Virgin Mary breastfeeding Jesus

Virgin Mary breastfeeding Jesus
Nursing Madonna (wikimedia commons)

Tuesday, February 28, 2017

Nurturing the Marriage Relationship in the Ecological Breastfeeding Family



      There are a lot of authors that suggest overnight and weekend getaways as necessary for a healthy marriage.  If you practice ecological breastfeeding, however, these trips are not always advisable.  When your youngest child weans, maybe a trip like this will be a possibility.  What to do in the meantime?  My husband and I have a weekly two hour date night.  If I have a nursling or a clingy toddler, she comes with us.  Otherwise the youngest stays home with her brothers (our oldest two sons are teenagers).  Before our oldest was a teenager, we had a regular babysitter for date night.  If you do not have a teenage son or daughter or you cannot afford a sitter, consider trading babysitting with a friend.  Another idea is to have a date night at home by putting on a family DVD for the kids and sharing a special meal with your sweetie at the kitchen table.
      In our family we have a bedtime for the oldest kids.  This way my husband and I have quiet time together in the evening.  Our nursing baby is welcome to join us.  Once our second child came along, we realized that even if the baby stays up with us, it is still quieter and more conducive to couple time than when all the kids are up.  I know some moms who do not have bedtimes.  They most likely set aside other times for special couple time, possibly after dad gets home from work.  As your children get older, you can let them know that for the first 20 minutes after dad gets home, they need to play or read quietly so that the two of you have some time to reconnect after a busy day.
      There are other little ways you and your husband can stay connected while raising children.  You can talk on the phone during the day, exchange text messages or emails and have lunch together if your husband is able to come home from work.  You may consider asking friends what works for them or subscribing to inspirational blogs for more ideas.

Wednesday, February 8, 2017

St. Zelie



Zelie Martin by in identified photographer
Public domain via Wikimedia Commons



I recently read the book "The Mother of the Little Flower" by Celine Martin. I had read somewhere that St. Zelie Martin did not nurse her children. This left me curious what her life as a mother was like, especially being an example by raising saints and becoming one herself. I wanted to share some excerpts from the book about her nursing relationship of her children and the illness she died from. 

On page 73-74 it reads:

"What mother felt and complained of was that she could not, herself, nurse any but her first three children. She had to give the others out to be nursed, often at a distance in the country, necessitating very fatiguing journeys for her to visit the children. 

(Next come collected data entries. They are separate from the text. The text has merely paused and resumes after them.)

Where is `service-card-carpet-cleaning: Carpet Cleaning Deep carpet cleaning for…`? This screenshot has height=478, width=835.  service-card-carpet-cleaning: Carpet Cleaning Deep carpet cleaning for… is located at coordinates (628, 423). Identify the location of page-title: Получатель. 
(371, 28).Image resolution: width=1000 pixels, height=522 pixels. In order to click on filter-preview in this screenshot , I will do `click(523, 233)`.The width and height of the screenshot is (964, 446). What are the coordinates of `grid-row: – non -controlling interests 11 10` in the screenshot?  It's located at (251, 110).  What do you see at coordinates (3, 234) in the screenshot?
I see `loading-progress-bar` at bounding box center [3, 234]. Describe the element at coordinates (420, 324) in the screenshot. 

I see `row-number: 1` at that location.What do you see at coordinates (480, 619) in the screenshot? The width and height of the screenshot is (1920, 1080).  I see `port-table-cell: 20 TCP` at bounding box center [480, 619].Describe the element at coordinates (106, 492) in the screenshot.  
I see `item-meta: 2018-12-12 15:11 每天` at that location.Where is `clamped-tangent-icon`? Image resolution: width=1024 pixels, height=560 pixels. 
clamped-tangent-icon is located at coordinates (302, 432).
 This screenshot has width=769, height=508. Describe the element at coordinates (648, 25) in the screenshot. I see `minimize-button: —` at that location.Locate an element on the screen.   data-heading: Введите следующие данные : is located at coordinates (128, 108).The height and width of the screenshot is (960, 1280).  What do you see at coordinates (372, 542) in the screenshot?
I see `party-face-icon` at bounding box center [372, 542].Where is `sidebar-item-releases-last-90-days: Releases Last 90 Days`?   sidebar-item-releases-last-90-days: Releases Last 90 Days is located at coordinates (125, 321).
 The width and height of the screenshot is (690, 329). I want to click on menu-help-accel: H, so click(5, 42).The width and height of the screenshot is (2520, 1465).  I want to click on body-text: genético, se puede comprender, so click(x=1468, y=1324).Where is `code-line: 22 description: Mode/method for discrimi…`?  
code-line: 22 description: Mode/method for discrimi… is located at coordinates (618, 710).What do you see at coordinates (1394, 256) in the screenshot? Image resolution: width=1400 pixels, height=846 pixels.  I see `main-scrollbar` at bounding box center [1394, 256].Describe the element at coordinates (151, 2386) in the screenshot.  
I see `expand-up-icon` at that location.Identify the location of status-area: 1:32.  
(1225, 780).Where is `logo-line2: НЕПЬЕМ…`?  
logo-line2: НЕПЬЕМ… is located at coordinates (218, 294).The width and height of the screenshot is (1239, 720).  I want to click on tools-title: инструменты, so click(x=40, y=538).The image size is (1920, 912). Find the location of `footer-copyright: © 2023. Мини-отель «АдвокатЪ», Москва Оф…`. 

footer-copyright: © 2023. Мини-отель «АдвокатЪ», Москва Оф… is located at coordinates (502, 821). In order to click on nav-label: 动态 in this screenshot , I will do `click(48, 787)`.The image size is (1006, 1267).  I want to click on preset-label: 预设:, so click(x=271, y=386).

When Therese was born, mother felt an inexpressible joy. Before her birth, she admitted having heard her singing with herself. But soon after her birth, the baby fell ill, and once so seriously that she refused even to take the mother's breast. Mamma watched over her night and day, endeavoring to feed her baby by other means which the doctor ordered."

On page 90 it reads:

"As to myself, I was only eight years old when my mother, at my request, showed me the sore; I have always kept an unforgettable memory of it. All the upper part of the right side of her breast as far as the shoulder and the base of the neck was bright red with inflammation, while darker red streaks ran through it, up and down." 

With other descriptions given in the book (such as fever, painful swelling, discharge, etc) it seriously made me wonder if she may have had a breast infection such as mastitis which spread. A quick online search revealed "Non Lactational Mastitis", which can occur in women who are not longer nursing. Although, the books does make note of some injury with a table as a child, and also mentions cancer.

From the description of the property in the back of the book, it sounds like she worked on the same property as she lived. One could naturally assume this left her very accessible to the children who were living at home. A recurring theme in the book is how St. Zelie was completely selfless by always putting her family first and patiently enduring trials. There are many tidbits that are very relatable to the daily life of mothers. 

The book is a quick read and encouraging for mothers who are striving to raise saintly children. There is also a companion book on St. Therese's father, St. Louis Martin.